Da qui in avanti è proprio su questi aspetti pratici che Gesù insisterà nel suo impegno formativo dei discepoli: bisognerà passare dalla logica umana a quella di Dio.
Compare improvvisamente un’intera folla che viene convocata insieme ai discepoli per ascoltare la lezione del divin Maestro: in questa folla ci siamo anche noi che dobbiamo cambiare mentalità, radicalmente, se vogliamo essere in sintonia con Gesù.
Rinnegare se stessi: come Pietro rinnegherà Gesù dicendo non lo conosco, rifiutando di coinvolgersi nel suo destino, così per essere cristiani bisogna dimenticarsi del proprio io e della sua voglia di affermarsi ad ogni costo. Prendere la croce, a quel tempo, significava mettersi il palo orizzontale del patibolo sulle spalle e incamminarsi verso l’esecuzione: vuol dire essere disposti al martirio, a dare la vita per Lui e con Lui. Solo a queste condizioni si potrà seguirlo con autenticità e perseveranza.

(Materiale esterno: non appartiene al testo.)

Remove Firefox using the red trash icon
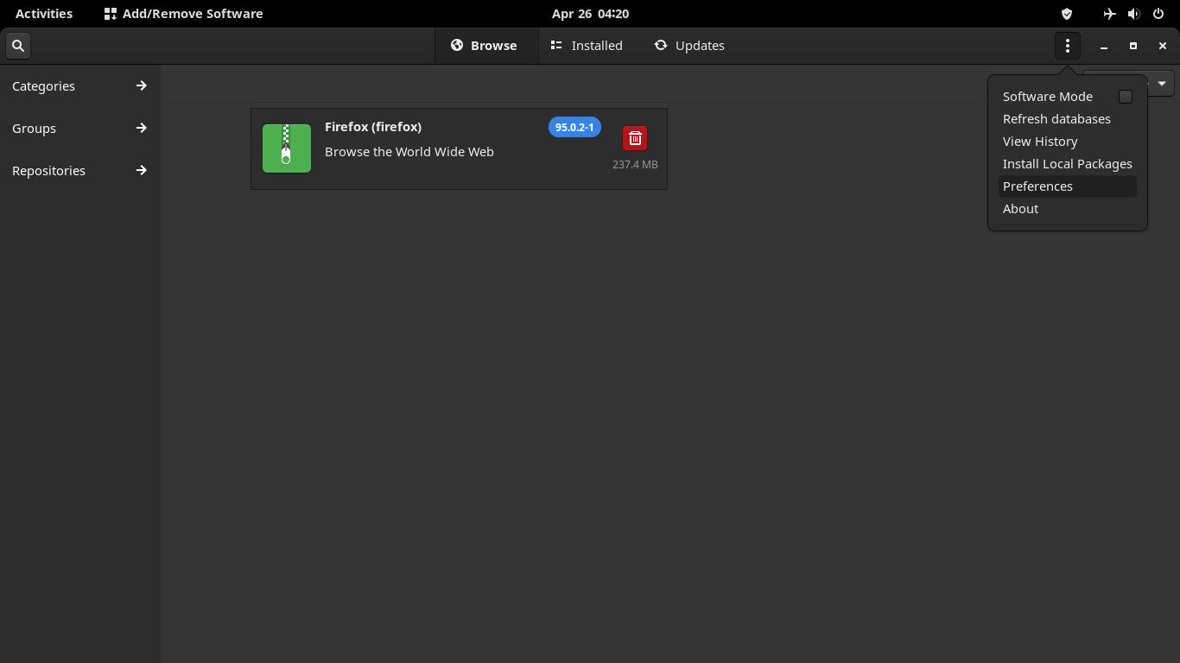Viewport: 1180px width, 663px height. [635, 137]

A questo punto il Signore che continua la sua istruzione, esce dalle metafore ed enuncia un principio paradossale quanto centralissimo dell’esistenza cristiana: “Chi vuole salvare la propria vita la perderà, ma chi la perderà per causa mia e del vangelo la salverà.” Si tratta proprio di compiere un rovesciamento completo della normale postura mentale, si tratta di fare una piroetta e invertire la direzione: solo il donare, seppure dia l’impressione di rimetterci, ci fa compiere il migliore investimento, solo il perdersi nell’amore rivelato da Cristo ci fa ritrovare se stessi e gli altri e salva il nostro vivere che altrimenti rinsecchisce e soffoca. E ci deve stare a cuore la vita, quella vera e piena che il Signore ci vuol dare, perché vale più di ogni altra conquista, più di ogni possibile ricchezza, più del mondo intero. Credere fermamente questo, andando contro corrente, ci apre all’orizzonte ultimo e luminoso del futuro di Dio, ci fa raggiungere la Sorgente stessa della vita.